Fried Chicken Issues

Crispy crunchy fried chicken was my mother’s legendary greeting anytime company caned. In fact my own kids grew up on a steady stream of it and although she passed more than 10 years ago, this one food remains a trigger for me. To this day I can salivate at the thought of yummy southern style seasoned fried chicken. I have always known that fried chicken is not good for me, but there is an emotional pull causing me to crave this . I know it’s an emotional tie because generally I’m tired of chicken and would prefer fish or seafood in any other instance.

Lately my diet has consisted of a steady stream of chicken breasts. I know chicken breast is low in fat and high in protein, and I will continue to eat them as a nutrient for my body. But it’s hard to get excited about a naked boneless chicken breast; even the color is not that appetizing. However, this decision to have the gastric sleeve was a decision to change my life for the future and for the better. This means I have to develop new habits and I have to rethink the origin of those habits and re-imagine a Context where love, nurturing and support can equal things other than food.

Self Care as a Habit

One area of growth that I’m pround of is self-care; this week I had a pedicure this week and even splurged on a lip and brow wax. Taking care of one’s physical body causes us to nurture, love and care in a way that has nothing to do with eating. So I’m working on this new practice, and while it won’t be easy or happen overnight, I know that it must happen. I’m committed to self care for the future and for my best life forward.
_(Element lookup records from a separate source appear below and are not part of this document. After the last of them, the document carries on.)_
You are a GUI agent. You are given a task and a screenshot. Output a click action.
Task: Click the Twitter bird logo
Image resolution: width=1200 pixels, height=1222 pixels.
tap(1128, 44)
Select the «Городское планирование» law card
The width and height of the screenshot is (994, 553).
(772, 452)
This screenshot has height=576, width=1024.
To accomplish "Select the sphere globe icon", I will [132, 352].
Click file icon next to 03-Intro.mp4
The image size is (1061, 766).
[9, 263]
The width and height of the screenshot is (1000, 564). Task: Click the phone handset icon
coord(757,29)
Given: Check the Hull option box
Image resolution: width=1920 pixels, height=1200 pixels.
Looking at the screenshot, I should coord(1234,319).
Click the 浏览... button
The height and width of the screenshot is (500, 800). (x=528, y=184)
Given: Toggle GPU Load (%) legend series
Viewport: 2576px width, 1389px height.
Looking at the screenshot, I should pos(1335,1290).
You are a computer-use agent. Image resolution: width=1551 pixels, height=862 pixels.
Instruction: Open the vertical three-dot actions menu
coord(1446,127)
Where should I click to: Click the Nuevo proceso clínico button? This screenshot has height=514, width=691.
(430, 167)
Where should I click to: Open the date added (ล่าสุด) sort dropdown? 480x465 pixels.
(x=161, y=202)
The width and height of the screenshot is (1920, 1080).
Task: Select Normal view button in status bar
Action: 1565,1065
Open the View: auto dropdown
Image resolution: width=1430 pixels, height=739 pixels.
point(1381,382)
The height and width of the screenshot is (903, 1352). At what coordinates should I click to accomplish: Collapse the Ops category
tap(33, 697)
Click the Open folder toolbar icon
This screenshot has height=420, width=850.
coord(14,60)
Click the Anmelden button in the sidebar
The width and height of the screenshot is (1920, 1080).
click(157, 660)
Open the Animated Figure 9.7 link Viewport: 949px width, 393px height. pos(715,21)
As a psychologist, I’m tempted to discuss phases of change and behavior modification here… but there are so many other places where you can learn what it takes to develop new habits. I won’t digress into that content in this blog post because my purpose is writing for motivation and accountability. Additionally knowing what to do and doing it (that disconnect) was my main issue before surgery and sometimes now. These are two entirely separate issues when it comes to following through; it’s actually a mindset issue. Even the ability to teach behavior modification content or coach someone through it won’t translate to the “teacher.” We all have to do our own work.

Make Up Your Mind

In closing, what I can’t do is allow myself to overthink this. There comes a point when one has to make up your mind and act on that decision. It’s like when Rosa Parks got sick and tired of being sick and tired, and so she decided to sit in the front of the bus. The sleeve decision was sort of like that for me: a symbol of a line in the sand. Moving forward I will eat protein, drink water, move more, exercise with a trainer …and do all the things it takes to make and maintain my success from surgery.

That’s all for now. Thanks for reading.